(Entries taken from a collection)
——

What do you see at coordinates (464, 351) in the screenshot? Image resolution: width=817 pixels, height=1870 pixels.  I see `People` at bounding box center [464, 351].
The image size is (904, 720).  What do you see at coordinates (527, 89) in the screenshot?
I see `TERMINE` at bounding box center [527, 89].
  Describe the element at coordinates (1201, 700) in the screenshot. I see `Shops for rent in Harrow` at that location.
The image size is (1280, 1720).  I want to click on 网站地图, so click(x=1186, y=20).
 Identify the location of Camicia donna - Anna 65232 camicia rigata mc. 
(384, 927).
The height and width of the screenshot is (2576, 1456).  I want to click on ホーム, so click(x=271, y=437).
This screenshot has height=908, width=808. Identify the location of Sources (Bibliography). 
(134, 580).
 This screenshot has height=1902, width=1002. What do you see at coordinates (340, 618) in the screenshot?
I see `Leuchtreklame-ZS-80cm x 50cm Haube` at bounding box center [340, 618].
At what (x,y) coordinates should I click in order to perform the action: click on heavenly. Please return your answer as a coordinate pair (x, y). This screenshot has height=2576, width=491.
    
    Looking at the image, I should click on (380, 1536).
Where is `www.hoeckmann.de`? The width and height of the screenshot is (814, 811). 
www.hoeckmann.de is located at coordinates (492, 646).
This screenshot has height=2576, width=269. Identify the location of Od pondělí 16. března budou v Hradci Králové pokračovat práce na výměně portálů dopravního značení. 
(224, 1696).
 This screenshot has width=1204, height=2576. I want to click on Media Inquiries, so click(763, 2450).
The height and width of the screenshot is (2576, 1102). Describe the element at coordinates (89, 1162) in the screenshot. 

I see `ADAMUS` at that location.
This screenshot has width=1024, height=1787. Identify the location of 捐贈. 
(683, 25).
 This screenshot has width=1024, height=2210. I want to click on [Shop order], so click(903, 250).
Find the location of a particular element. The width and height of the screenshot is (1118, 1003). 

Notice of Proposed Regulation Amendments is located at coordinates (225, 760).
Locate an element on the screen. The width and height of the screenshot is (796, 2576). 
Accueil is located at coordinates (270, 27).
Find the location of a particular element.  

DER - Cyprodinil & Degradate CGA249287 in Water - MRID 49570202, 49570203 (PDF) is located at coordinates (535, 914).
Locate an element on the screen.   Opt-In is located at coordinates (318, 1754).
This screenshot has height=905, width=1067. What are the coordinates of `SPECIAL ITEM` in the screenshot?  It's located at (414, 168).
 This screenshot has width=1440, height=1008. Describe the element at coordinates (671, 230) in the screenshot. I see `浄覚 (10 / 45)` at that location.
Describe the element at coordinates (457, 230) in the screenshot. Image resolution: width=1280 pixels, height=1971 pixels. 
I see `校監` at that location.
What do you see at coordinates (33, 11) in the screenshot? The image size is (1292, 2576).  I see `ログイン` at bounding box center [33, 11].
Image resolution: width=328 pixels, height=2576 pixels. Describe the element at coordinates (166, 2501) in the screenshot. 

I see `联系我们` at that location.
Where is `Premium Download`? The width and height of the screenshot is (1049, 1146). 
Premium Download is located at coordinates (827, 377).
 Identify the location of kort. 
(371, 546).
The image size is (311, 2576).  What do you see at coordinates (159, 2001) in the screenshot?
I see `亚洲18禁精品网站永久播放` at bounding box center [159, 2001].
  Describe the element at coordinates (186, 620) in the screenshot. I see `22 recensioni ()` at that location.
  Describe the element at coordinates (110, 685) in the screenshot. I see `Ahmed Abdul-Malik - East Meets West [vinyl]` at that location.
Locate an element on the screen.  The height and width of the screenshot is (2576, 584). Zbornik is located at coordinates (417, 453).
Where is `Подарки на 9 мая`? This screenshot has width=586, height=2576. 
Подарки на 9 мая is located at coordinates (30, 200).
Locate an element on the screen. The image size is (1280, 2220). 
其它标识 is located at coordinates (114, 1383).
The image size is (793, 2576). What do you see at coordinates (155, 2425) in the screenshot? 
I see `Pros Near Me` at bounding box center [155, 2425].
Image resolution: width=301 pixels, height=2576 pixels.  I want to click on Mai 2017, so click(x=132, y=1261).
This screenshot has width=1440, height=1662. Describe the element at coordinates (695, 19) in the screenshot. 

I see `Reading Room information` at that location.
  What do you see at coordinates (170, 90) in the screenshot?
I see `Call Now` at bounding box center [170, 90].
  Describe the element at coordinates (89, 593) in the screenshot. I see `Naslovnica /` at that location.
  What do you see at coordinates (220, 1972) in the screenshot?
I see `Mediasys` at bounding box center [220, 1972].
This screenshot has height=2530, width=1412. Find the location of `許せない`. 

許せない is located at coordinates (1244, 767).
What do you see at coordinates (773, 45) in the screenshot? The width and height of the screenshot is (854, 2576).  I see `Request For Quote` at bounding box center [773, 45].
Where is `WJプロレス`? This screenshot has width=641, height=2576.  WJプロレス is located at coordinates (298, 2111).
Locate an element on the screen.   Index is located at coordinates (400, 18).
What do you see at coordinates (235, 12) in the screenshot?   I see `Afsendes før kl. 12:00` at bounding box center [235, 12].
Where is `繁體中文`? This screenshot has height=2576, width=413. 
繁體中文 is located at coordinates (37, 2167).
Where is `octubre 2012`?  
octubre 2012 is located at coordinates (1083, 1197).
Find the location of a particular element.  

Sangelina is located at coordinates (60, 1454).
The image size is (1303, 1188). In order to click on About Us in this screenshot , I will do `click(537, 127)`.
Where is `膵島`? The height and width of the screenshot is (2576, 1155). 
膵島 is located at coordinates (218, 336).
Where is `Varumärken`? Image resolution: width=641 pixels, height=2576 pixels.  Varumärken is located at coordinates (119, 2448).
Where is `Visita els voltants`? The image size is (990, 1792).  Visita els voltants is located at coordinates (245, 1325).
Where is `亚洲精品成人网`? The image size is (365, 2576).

——

### Task instructions:
Copy out every one of the entries above word for word, with no changes.

### Result of this exercise:
What do you see at coordinates (464, 351) in the screenshot? Image resolution: width=817 pixels, height=1870 pixels.  I see `People` at bounding box center [464, 351].
The image size is (904, 720).  What do you see at coordinates (527, 89) in the screenshot?
I see `TERMINE` at bounding box center [527, 89].
  Describe the element at coordinates (1201, 700) in the screenshot. I see `Shops for rent in Harrow` at that location.
The image size is (1280, 1720).  I want to click on 网站地图, so click(x=1186, y=20).
 Identify the location of Camicia donna - Anna 65232 camicia rigata mc. 
(384, 927).
The height and width of the screenshot is (2576, 1456).  I want to click on ホーム, so click(x=271, y=437).
This screenshot has height=908, width=808. Identify the location of Sources (Bibliography). 
(134, 580).
 This screenshot has height=1902, width=1002. What do you see at coordinates (340, 618) in the screenshot?
I see `Leuchtreklame-ZS-80cm x 50cm Haube` at bounding box center [340, 618].
At what (x,y) coordinates should I click in order to perform the action: click on heavenly. Please return your answer as a coordinate pair (x, y). This screenshot has height=2576, width=491.
    
    Looking at the image, I should click on (380, 1536).
Where is `www.hoeckmann.de`? The width and height of the screenshot is (814, 811). 
www.hoeckmann.de is located at coordinates (492, 646).
This screenshot has height=2576, width=269. Identify the location of Od pondělí 16. března budou v Hradci Králové pokračovat práce na výměně portálů dopravního značení. 
(224, 1696).
 This screenshot has width=1204, height=2576. I want to click on Media Inquiries, so click(763, 2450).
The height and width of the screenshot is (2576, 1102). Describe the element at coordinates (89, 1162) in the screenshot. 

I see `ADAMUS` at that location.
This screenshot has width=1024, height=1787. Identify the location of 捐贈. 
(683, 25).
 This screenshot has width=1024, height=2210. I want to click on [Shop order], so click(903, 250).
Find the location of a particular element. The width and height of the screenshot is (1118, 1003). 

Notice of Proposed Regulation Amendments is located at coordinates (225, 760).
Locate an element on the screen. The width and height of the screenshot is (796, 2576). 
Accueil is located at coordinates (270, 27).
Find the location of a particular element.  

DER - Cyprodinil & Degradate CGA249287 in Water - MRID 49570202, 49570203 (PDF) is located at coordinates (535, 914).
Locate an element on the screen.   Opt-In is located at coordinates (318, 1754).
This screenshot has height=905, width=1067. What are the coordinates of `SPECIAL ITEM` in the screenshot?  It's located at (414, 168).
 This screenshot has width=1440, height=1008. Describe the element at coordinates (671, 230) in the screenshot. I see `浄覚 (10 / 45)` at that location.
Describe the element at coordinates (457, 230) in the screenshot. Image resolution: width=1280 pixels, height=1971 pixels. 
I see `校監` at that location.
What do you see at coordinates (33, 11) in the screenshot? The image size is (1292, 2576).  I see `ログイン` at bounding box center [33, 11].
Image resolution: width=328 pixels, height=2576 pixels. Describe the element at coordinates (166, 2501) in the screenshot. 

I see `联系我们` at that location.
Where is `Premium Download`? The width and height of the screenshot is (1049, 1146). 
Premium Download is located at coordinates (827, 377).
 Identify the location of kort. 
(371, 546).
The image size is (311, 2576).  What do you see at coordinates (159, 2001) in the screenshot?
I see `亚洲18禁精品网站永久播放` at bounding box center [159, 2001].
  Describe the element at coordinates (186, 620) in the screenshot. I see `22 recensioni ()` at that location.
  Describe the element at coordinates (110, 685) in the screenshot. I see `Ahmed Abdul-Malik - East Meets West [vinyl]` at that location.
Locate an element on the screen.  The height and width of the screenshot is (2576, 584). Zbornik is located at coordinates (417, 453).
Where is `Подарки на 9 мая`? This screenshot has width=586, height=2576. 
Подарки на 9 мая is located at coordinates (30, 200).
Locate an element on the screen. The image size is (1280, 2220). 
其它标识 is located at coordinates (114, 1383).
The image size is (793, 2576). What do you see at coordinates (155, 2425) in the screenshot? 
I see `Pros Near Me` at bounding box center [155, 2425].
Image resolution: width=301 pixels, height=2576 pixels.  I want to click on Mai 2017, so click(x=132, y=1261).
This screenshot has width=1440, height=1662. Describe the element at coordinates (695, 19) in the screenshot. 

I see `Reading Room information` at that location.
  What do you see at coordinates (170, 90) in the screenshot?
I see `Call Now` at bounding box center [170, 90].
  Describe the element at coordinates (89, 593) in the screenshot. I see `Naslovnica /` at that location.
  What do you see at coordinates (220, 1972) in the screenshot?
I see `Mediasys` at bounding box center [220, 1972].
This screenshot has height=2530, width=1412. Find the location of `許せない`. 

許せない is located at coordinates (1244, 767).
What do you see at coordinates (773, 45) in the screenshot? The width and height of the screenshot is (854, 2576).  I see `Request For Quote` at bounding box center [773, 45].
Where is `WJプロレス`? This screenshot has width=641, height=2576.  WJプロレス is located at coordinates (298, 2111).
Locate an element on the screen.   Index is located at coordinates (400, 18).
What do you see at coordinates (235, 12) in the screenshot?   I see `Afsendes før kl. 12:00` at bounding box center [235, 12].
Where is `繁體中文`? This screenshot has height=2576, width=413. 
繁體中文 is located at coordinates (37, 2167).
Where is `octubre 2012`?  
octubre 2012 is located at coordinates (1083, 1197).
Find the location of a particular element.  

Sangelina is located at coordinates (60, 1454).
The image size is (1303, 1188). In order to click on About Us in this screenshot , I will do `click(537, 127)`.
Where is `膵島`? The height and width of the screenshot is (2576, 1155). 
膵島 is located at coordinates (218, 336).
Where is `Varumärken`? Image resolution: width=641 pixels, height=2576 pixels.  Varumärken is located at coordinates (119, 2448).
Where is `Visita els voltants`? The image size is (990, 1792).  Visita els voltants is located at coordinates (245, 1325).
Where is `亚洲精品成人网`? The image size is (365, 2576).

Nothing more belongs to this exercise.